Patients receiving complex care may be at even higher risk of medical errors: the incidence of patient-reported errors rose sharply with the number of physicians seen. Despite studies showing patients value discussion about mistakes or errors, most patients (61% to 83%) in each country said the health care providers involved did not tell them about the mistakes.
Communication and Care Coordination
Communication issues also adversely affect patients' experiences during hospital stays. At least one-fifth of patients (19% to 26%) in the six countries reported communication gaps between themselves and hospital staff, and one-sixth said they would have liked greater involvement in decisions made about their care.
Good transitional care—helping patients transfer from hospital to home—also relies on clear communication and coordination. In all six countries, however, at least one-third of patients said they did not receive instructions about symptoms to watch for, did not know whom to contact with questions, or were left without follow-up care arrangements. German patients had the highest rate of coordination deficiencies when discharged from the hospital, with 60 percent reporting failures to coordinate care. According to the authors, poor transitional care can result in complications and increase the likelihood of hospital readmission, raising concerns about costs as well as quality.

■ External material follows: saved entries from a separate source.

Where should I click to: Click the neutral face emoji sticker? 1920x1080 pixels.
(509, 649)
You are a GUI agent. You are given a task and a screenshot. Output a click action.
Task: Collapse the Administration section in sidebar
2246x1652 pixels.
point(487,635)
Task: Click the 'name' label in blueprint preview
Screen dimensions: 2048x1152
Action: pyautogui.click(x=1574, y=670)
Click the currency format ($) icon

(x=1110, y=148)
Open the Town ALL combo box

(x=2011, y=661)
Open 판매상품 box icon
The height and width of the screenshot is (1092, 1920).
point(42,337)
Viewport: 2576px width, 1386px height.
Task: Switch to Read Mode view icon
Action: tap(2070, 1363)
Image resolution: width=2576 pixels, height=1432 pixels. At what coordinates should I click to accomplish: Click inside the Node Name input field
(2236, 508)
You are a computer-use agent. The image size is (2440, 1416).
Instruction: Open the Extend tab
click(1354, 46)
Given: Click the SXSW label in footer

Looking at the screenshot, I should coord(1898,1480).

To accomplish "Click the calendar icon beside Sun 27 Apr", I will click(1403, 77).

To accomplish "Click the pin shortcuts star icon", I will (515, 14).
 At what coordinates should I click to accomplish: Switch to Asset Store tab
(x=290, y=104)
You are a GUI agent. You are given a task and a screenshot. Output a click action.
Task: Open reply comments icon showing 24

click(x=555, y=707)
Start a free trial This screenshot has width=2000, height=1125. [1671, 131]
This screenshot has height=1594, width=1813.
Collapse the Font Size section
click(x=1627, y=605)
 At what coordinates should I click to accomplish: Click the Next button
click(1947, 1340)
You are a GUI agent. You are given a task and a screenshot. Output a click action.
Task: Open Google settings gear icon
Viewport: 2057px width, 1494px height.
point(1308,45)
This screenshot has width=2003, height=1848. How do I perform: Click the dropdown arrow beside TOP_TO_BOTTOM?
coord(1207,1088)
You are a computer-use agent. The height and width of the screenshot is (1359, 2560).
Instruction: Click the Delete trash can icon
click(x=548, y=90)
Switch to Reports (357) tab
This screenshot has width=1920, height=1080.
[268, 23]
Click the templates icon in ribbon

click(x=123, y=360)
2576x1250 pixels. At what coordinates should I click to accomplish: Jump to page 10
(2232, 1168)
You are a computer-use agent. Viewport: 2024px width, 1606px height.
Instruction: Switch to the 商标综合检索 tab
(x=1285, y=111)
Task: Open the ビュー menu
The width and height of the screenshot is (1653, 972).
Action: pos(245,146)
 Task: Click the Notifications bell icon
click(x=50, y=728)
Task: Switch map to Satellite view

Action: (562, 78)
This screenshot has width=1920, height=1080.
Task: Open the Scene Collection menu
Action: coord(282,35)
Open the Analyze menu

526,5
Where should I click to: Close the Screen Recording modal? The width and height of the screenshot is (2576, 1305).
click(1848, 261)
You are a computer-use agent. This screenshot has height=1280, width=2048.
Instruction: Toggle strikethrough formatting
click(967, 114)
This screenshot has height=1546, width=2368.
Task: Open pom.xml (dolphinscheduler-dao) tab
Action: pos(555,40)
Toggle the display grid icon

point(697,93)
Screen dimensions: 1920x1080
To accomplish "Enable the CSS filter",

While the U.S. performed better than most countries on the hospital transition measure, it had the highest rate of patients reporting coordination problems during doctor visits. One-third (33%) of U.S. respondents said that either test results or records were not available at the time of appointments or that doctors duplicated tests. These delays and duplications are a clear sign of inefficient care, the authors said, and waste both physicians' and patients' time and resources. Rates of care coordination problems in the other survey countries were significantly lower, ranging from one-fifth to one-quarter of patients reporting such problems.
Access Issues, Financial Burdens, and Forgone Care
As was found in past surveys, the U.S. is an outlier in terms of financial burdens placed on patients. One–half of adults with health problems in the U.S. said they did not see a doctor when sick, did not get recommended treatment, or did not fill a prescription because of cost. Despite these high rates of forgone care, one-third of U.S. patients spent more than $1,000 out-of-pocket in the past year. In contrast, just 13 percent of U.K. adults reported not getting needed care because of costs, and two-thirds had no out-of-pocket costs.
There were wide and significant variations in access and waiting times on multiple dimensions across the six countries. Respondents in Canada and the U.S. were significantly less likely than those in other countries to report same-day access and more likely to wait six days or longer for an appointment. At the same time, majorities of patients in New Zealand (58%) and Germany (56%), and nearly half in Australia (49%) and the U.K. (45%), were able to get same-day appointments. Waiting times for elective surgery or specialists were shortest in Germany and the U.S., with the majority of patients in both countries reporting rapid access.
The authors say that no country emerges as a clear winner or loser. All survey countries experience high rates of safety risks, failure to coordinate care during transitions, inadequate communication, and a lack of support for chronically ill patients. These areas of shared concern, they conclude, will likely require policy innovations that transcend current payment and delivery systems.